11 marzo 2013

De sangre torera y flamenca

De sangre torera y flamenca

Y así el torero, enfundado en su traje, se disponía a entrar en la plaza, con ese porte real que le hacía tan majestuoso, a paso lento pero seguro, regio y bien esculpido, santiguándose en las cuatro direcciones cardinales antes de entrar en el albero, estaba revestido de la mayor de las valentías que jamás había visto. Su dignidad  y nobleza dejaban perplejo a cualquiera. Al compás de los cajones, un, dos, tres, un, dos, tres, empezó el baile con el toro, un matrimonio complicado, tortuoso pero tan intenso y  tan puro que no había emoción igual en la tierra.

Ya era tarde y la lucha por la nobleza y por la dignidad había dado comienzo. La simbiosis fue tal, que el público a cada faena aplaudía entusiasmado, el torero y el toro se enfrentaban a la corrida de su vida, y la tensión y la emoción se palpaban en el tendero.

Ambos exhaustos y absortos, a vida o muerte, torero y toro, noche y día, sol y luna, hombre y mujer. Fue el torero valiente, a golpe de capotazo, quién ganó la afronta al toro, que aunque fiero y sentío por naturaleza no luchó hasta el final para ganar el alma de su torero.




Al ver que las fuerzas del toro empezaban a fallar y que estaba dejando de luchar y de ser bravo, causó en el torero la cornada más punzante e hiriente de su trayectoria.
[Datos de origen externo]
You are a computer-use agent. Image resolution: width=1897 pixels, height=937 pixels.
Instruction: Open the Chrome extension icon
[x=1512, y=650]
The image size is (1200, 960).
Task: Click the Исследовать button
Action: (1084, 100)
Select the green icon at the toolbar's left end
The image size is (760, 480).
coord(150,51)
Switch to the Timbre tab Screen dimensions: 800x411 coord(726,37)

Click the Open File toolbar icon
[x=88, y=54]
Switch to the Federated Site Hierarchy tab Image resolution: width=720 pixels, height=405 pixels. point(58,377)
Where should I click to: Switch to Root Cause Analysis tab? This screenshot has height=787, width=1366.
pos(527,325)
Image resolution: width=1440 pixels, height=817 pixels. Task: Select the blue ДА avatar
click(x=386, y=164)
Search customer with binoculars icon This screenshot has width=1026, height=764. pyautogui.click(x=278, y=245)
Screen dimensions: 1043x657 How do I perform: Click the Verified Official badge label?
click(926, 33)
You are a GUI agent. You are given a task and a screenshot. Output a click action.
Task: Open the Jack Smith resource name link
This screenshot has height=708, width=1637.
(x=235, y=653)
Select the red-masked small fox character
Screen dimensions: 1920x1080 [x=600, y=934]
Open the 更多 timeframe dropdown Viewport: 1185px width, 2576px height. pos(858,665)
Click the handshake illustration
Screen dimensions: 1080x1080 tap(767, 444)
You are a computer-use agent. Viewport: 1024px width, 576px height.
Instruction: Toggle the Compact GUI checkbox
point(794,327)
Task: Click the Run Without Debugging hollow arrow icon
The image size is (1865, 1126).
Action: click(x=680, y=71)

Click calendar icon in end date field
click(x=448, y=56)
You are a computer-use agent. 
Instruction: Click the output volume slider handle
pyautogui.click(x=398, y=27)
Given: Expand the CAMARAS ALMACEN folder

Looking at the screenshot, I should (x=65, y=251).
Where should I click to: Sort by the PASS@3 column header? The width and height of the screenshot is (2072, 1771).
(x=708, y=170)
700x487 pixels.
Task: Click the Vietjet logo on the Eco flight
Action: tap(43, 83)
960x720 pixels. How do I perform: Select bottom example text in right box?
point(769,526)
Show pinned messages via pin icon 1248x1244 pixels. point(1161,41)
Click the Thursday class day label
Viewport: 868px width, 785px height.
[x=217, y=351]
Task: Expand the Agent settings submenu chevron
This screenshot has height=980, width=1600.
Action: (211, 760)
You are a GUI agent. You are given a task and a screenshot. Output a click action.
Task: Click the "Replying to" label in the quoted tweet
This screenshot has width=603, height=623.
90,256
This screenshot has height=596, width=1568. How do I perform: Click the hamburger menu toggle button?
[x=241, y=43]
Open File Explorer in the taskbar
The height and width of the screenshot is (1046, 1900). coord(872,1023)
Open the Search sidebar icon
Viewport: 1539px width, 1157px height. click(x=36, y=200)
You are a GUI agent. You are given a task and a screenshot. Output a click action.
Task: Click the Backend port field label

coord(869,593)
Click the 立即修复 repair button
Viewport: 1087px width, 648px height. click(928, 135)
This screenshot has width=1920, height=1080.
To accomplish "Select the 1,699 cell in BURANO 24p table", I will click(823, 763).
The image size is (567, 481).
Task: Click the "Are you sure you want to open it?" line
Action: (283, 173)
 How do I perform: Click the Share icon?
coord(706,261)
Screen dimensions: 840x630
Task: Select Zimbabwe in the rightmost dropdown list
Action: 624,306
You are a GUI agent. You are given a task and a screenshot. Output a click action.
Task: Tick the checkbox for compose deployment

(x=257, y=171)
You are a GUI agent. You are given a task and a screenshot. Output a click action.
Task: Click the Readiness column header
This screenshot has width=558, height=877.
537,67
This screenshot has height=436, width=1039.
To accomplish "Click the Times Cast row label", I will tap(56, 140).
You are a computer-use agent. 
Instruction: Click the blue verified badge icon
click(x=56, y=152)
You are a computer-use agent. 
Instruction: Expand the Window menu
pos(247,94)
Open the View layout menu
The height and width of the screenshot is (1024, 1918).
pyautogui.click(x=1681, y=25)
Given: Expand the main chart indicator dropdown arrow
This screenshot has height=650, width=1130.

Con él, mirándose a los ojos, como siempre se habían comunicado y amado, y marcando el paso más débil que al principio, cogió su montera, la levantó mirando al cielo y se desprendió de ella. 

El toro quedó prendido en el suelo, todavía respiraba y había recibido una lección de dignidad que nunca podrá olvidar.

Al chasquido de los dedos del torero, los mozos acudieron al maestro, quién había pedido que le cortarán la coleta. Y así con grandeza y señorío, una coleta de color arena plaza quedó tendida junto al toro para siempre.